# Anyone still making loofah soap?



## Kalne (Oct 25, 2007)

I'm going to try my hand at it, again. Only this time I'm not going to do it in the PVC pipe but in individual molds with pre-cut loofah. Planning on a pep/tto blend for feet and I'm trying to think of another scent that is just fresh. If you make them....do they sell well? I keep getting customers who are asking for something *really* scrubby. What kinds of scents do you make them with?


----------



## NubianSoaps.com (Oct 26, 2007)

I only do one, Eucalyptus (eucalyptus, peppermint, tea tree, listea, lemongrass and some patch) it is also my real castile. I make mine in PVC pipes. They sell very well, the best thing I did in the store was make a mistake cutting some with my husband gone to his school reuinion, I cut them into wedges for samples, nearly everyone who got one came back and bought one. I have mine out, one to touch the rest wrapped with a whole loofah on the shelf to explain what they are "they are excellent for your feet or elbows and your husbands hands", put it into their hand...works.


----------



## Faye Farms (Sep 14, 2009)

I got started with them by the request of a local pumpkin patch a few years ago.

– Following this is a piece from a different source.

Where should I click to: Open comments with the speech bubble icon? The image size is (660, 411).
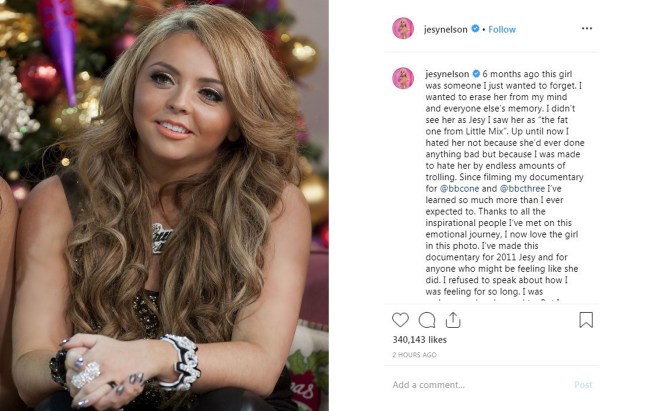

I just got my biggest order yet from them in preparation for pumpkin season. I've been selling them at markets. They move fairly well but still need a lot of explaining. I recently ran out and now customers are starting to voice their concern over there not being any. As far as scents I just make them on a whim. Last fall I soaped all of my 1 oz FO samples into loofah soaps.


----------



## Kalne (Oct 25, 2007)

Thanks ladies....good to know! I like the idea of using up sample FOs. I'm going to start blending similar scents together to use them up.....I have a ton! LOL


----------



## MysticHollowGoats (Nov 5, 2007)

I still make them but changed how I do it. I now just slice the loofah and stick it in just poured soap that is in a log mold. That way I can just do a few if I choose and some of the loofah sticks out on the top, customers say its a nice handle lol


----------



## adillenal (Feb 6, 2009)

I make them one at a time in individual square molds with a precut loofah. I use extra soap batter that I sometimes have leftover when I fill my log molds. I was thinking they didn't sell for me but I realized I only have a couple in stock so I guess they are slow but steady.


----------